Population control isn’t a taboo subject, it’s just plain wrong. The planet — and more importantly, humankind — will be better off when we start believing in human ingenuity. We need more human brainpower — not less — to lift people out of poverty, innovate our way out of environmental challenges and make a case for unfettered and unconditional freedom. Women should be free to access all forms of education and family planning methods, not so that they have fewer children but so that they can enjoy the same kind of lifestyle choices as those who seek to limit their numbers.

David Attenborough is a national sweetheart, Greta Thunberg is hailed as an international inspiration and climate activists across the world have been praised for their brave efforts in fighting for a better planet. But we should not allow the alarmism surrounding climate change to mask the deep-seated prejudices and misanthropic tendencies of population control enthusiasts.

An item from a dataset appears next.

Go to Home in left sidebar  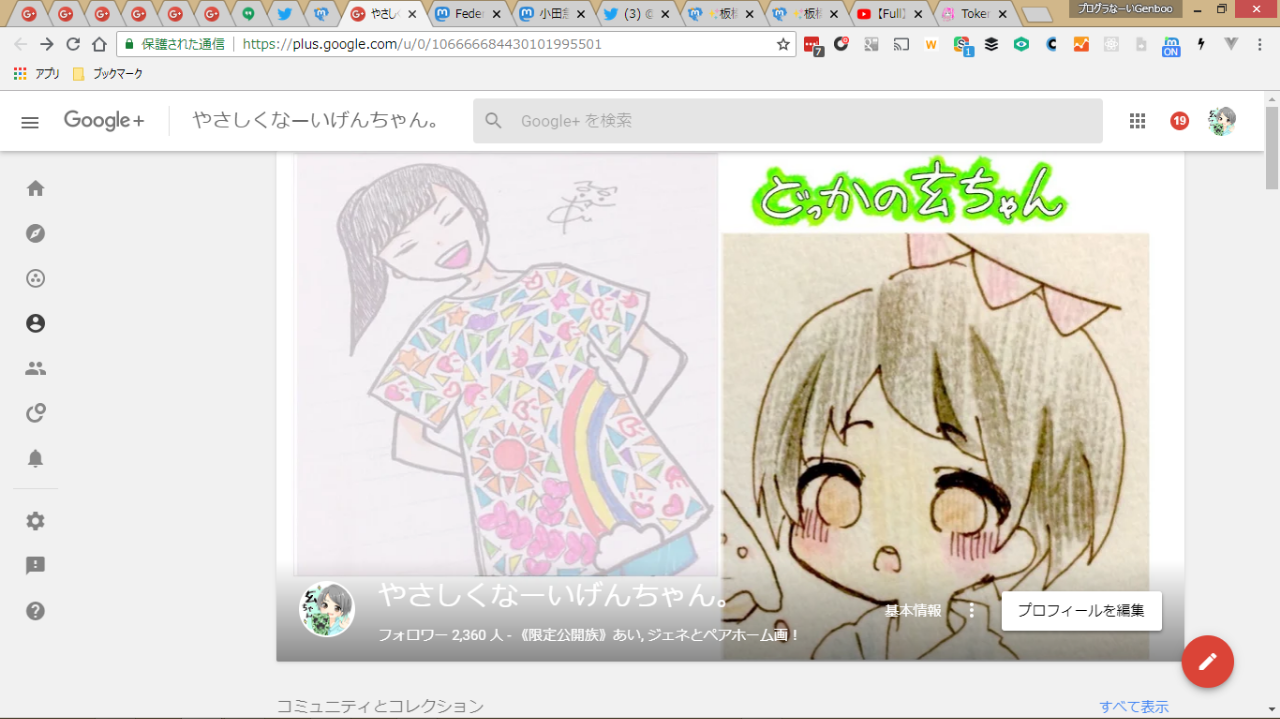36,189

At Davos earlier this year, a packed audience of leaders and economists sat through an exercise in climate self-flagellation by Dr Jane Goodall. While scolding these naughty boys for ruining the planet, Goodall assured them that the current state of the climate “wouldn’t be a problem if there was the size of the population that there was 500 years ago”. Unless we fancy allowing the population of Davos to dictate who lives and who dies in a new climate-friendly world, it’s time to start calling out the elitist, reactionary, small-minded narrative behind today’s climate warriors. Who’s to say that the next kid born in the slums whom the likes of Attenborough finds distateful couldn’t come up with the solution for how to save our planet?